Which strategy should the solutions architect use?
- A . Use AWS Lambda to run the application. Use Amazon CloudWatch Logs to invoke the Lambda function every 4 hours.
- B . Use AWS Batch to run the application. Use an AWS Step Functions state machine to invoke the AWS Batch job every 4 hours.
- C . Use AWS Fargate to run the application. Use Amazon EventBridge (Amazon CloudWatch Events) to invoke the Fargate task every 4 hours.
- D . Use Amazon EC2 Spot Instances to run the application. Use AWS Code Deploy to deploy and run the application every 4 hours.
C
Explanation:
step function could run a scheduled task when triggered by eventbrige, but why would you add that layer of complexity just to run aws batch when you could directly invoke it through eventbridge. The link provided – https://aws.amazon.com/pt/blogs/compute/orchestrating-high-performance-computing-with-aws-step-functions-and-aws-batch/ makes sense only for HPC, this is a single instance that needs to be run
An enterprise company wants to allow its developers to purchase third-party software through AWS
Marketplace. The company uses an AWS Organizations account structure with full features enabled, and has a shared services account in each organizational unit (OU) that will be used by procurement managers. The procurement team’s policy indicates that developers should be able to obtain third-party software from an approved list only and use Private Marketplace in AWS Marketplace to achieve this requirement. The procurement team wants administration of Private Marketplace to be restricted to a role named procurement-manager-role, which could be assumed by procurement managers Other IAM users groups, roles, and account administrators in the company should be denied Private Marketplace administrative access
What is the MOST efficient way to design an architecture to meet these requirements?

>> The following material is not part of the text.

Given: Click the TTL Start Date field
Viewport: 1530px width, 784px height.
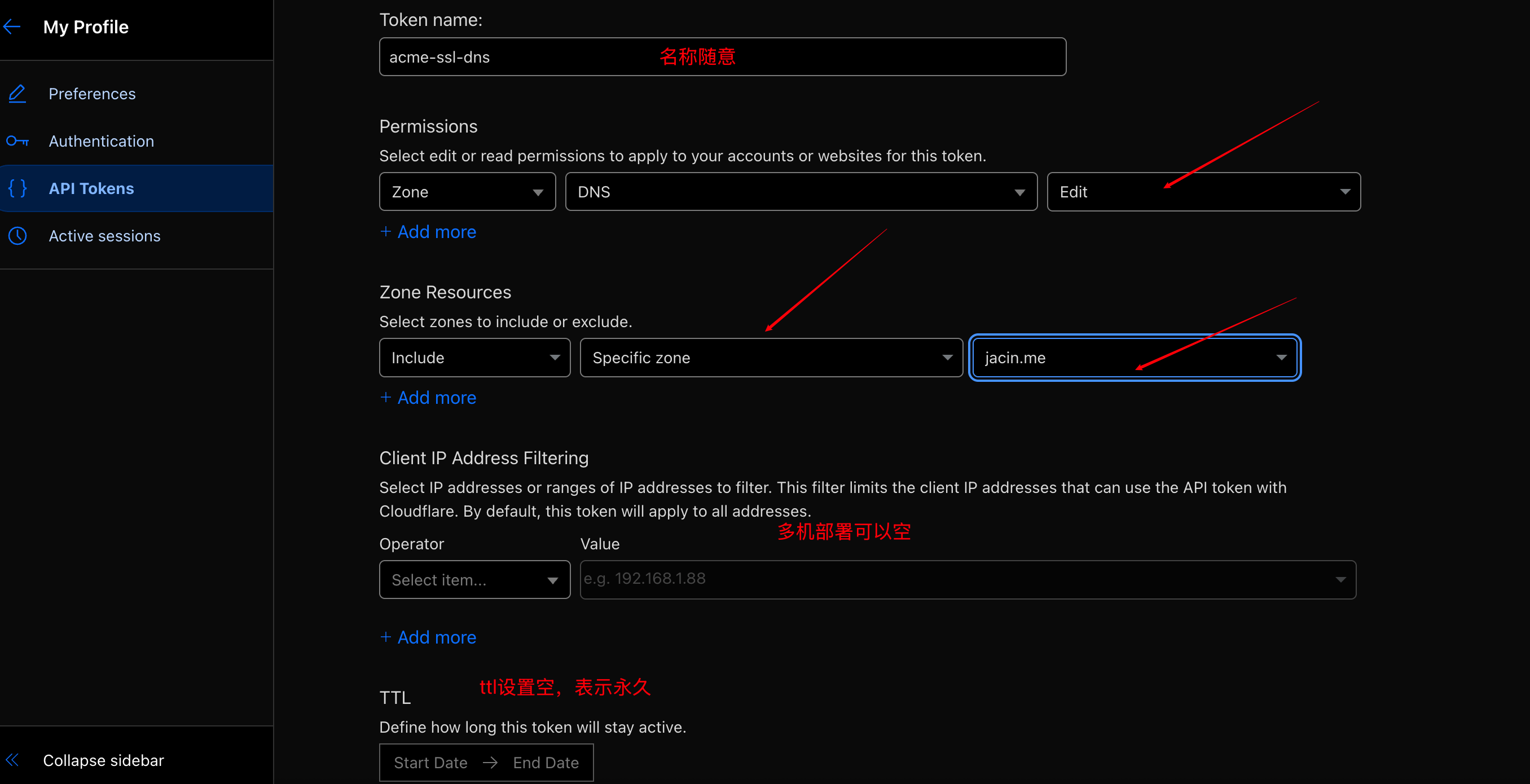Looking at the screenshot, I should pos(430,763).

- A . Create an IAM role named procurement-manager-role in all AWS accounts in the organization Add the Power User Access managed policy to the role Apply an inline policy to all IAM users and roles in every AWS account to deny permissions on the AWS Private Marketplace Admin Full Access managed policy.

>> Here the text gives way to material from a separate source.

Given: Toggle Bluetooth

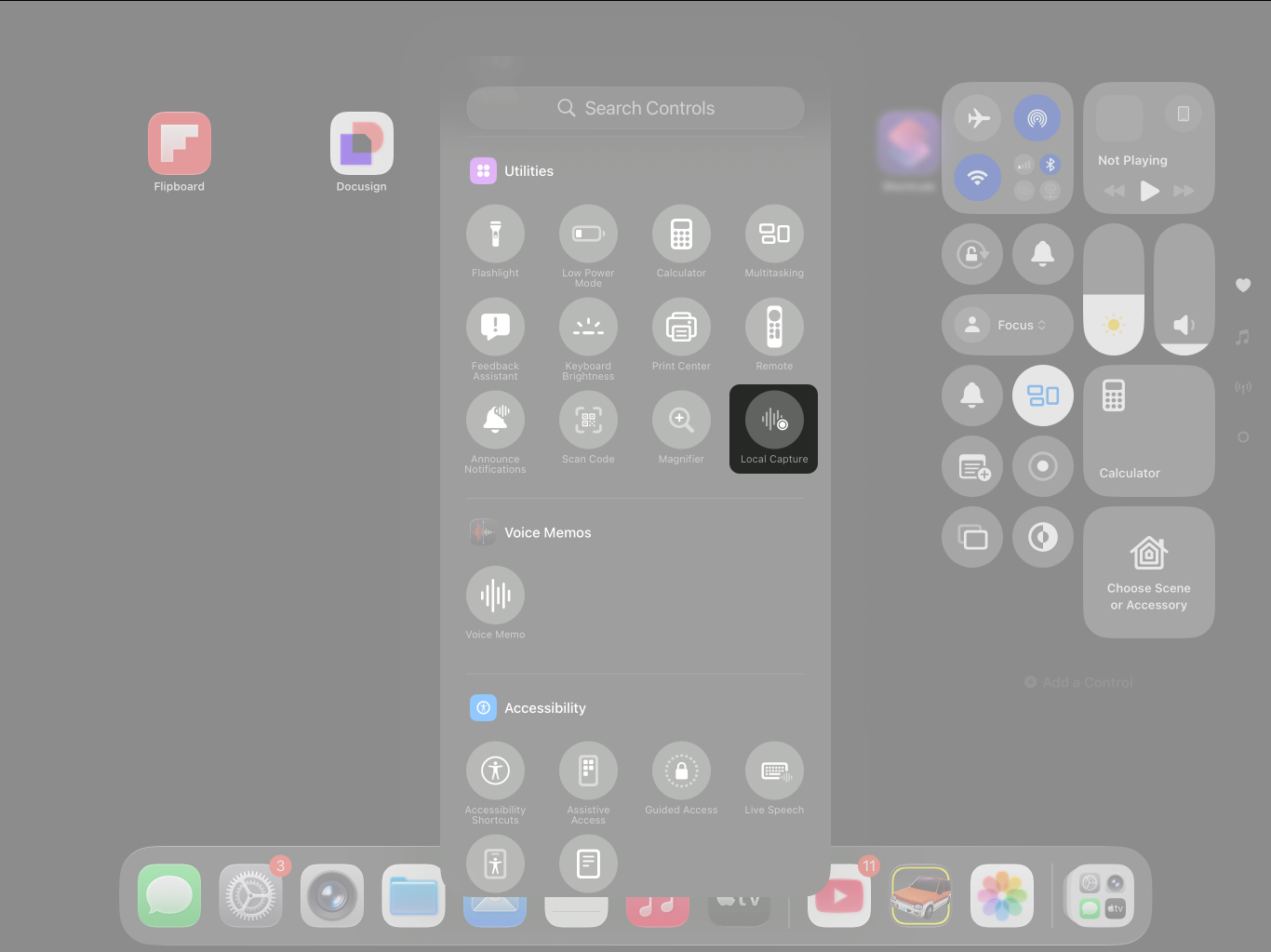Looking at the screenshot, I should tap(1050, 165).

- B . Create an IAM role named procurement-manager-role in all AWS accounts in the organization Add the Administrator Access managed policy to the role Define a permissions boundary with the AWS Private Marketplace Admin Full Access managed policy and attach it to all the developer roles.

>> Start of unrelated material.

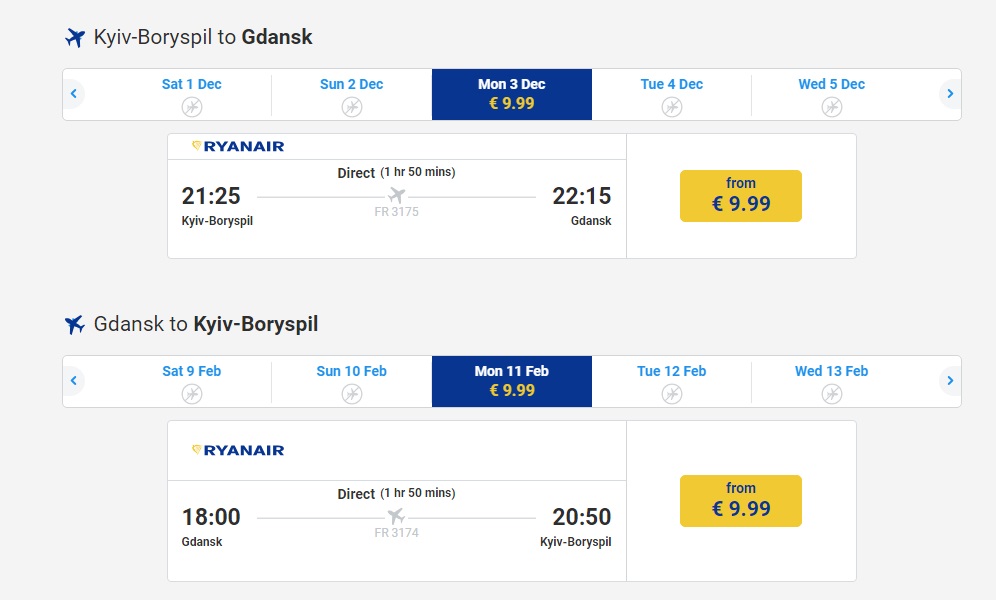This screenshot has width=996, height=600.
Task: Click the Ryanair logo on the outbound flight card
Action: tap(238, 146)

- C . Create an IAM role named procurement-manager-role in all the shared services accounts in the organization Add the AWS Private Marketplace Admin Full Access managed policy to the role Create an organization root-level SCP to deny permissions to administer Private Marketplace to everyone except the role named procurement-manager-role Create another organization root-level SCP to deny permissions to create an IAM role named procurement-manager-role to everyone in the organization.
- D . Create an IAM role named procurement-manager-role in all AWS accounts that will be used by developers. Add the AWS Private Marketplace Admin Full Access managed policy to the role. Create an SCP in Organizations to deny permissions to administer Private Marketplace to everyone except the role named procurement-manager-role. Apply the SCP to all the shared services accounts in the organization.
C
Explanation:
SCP to deny permissions to administer Private Marketplace to everyone except the role named procurement-manager-role. https://aws.amazon.com/blogs/awsmarketplace/controlling-access-to-a-well-architected-private-marketplace-using-iam-and-aws-organizations/
This approach allows the procurement managers to assume the procurement-manager-role in shared services accounts, which have the AWS Private Marketplace Admin Full Access managed policy attached to it and can then manage the Private Marketplace. The organization root-level SCP denies the permission to administer Private Marketplace to everyone except the role named procurement-manager-role and another SCP denies the permission to create an IAM role named procurement-manager-role to everyone in the organization, ensuring that only the procurement team can assume the role and manage the Private Marketplace. This approach provides a centralized way to manage and restrict access to Private Marketplace while maintaining a high level of security.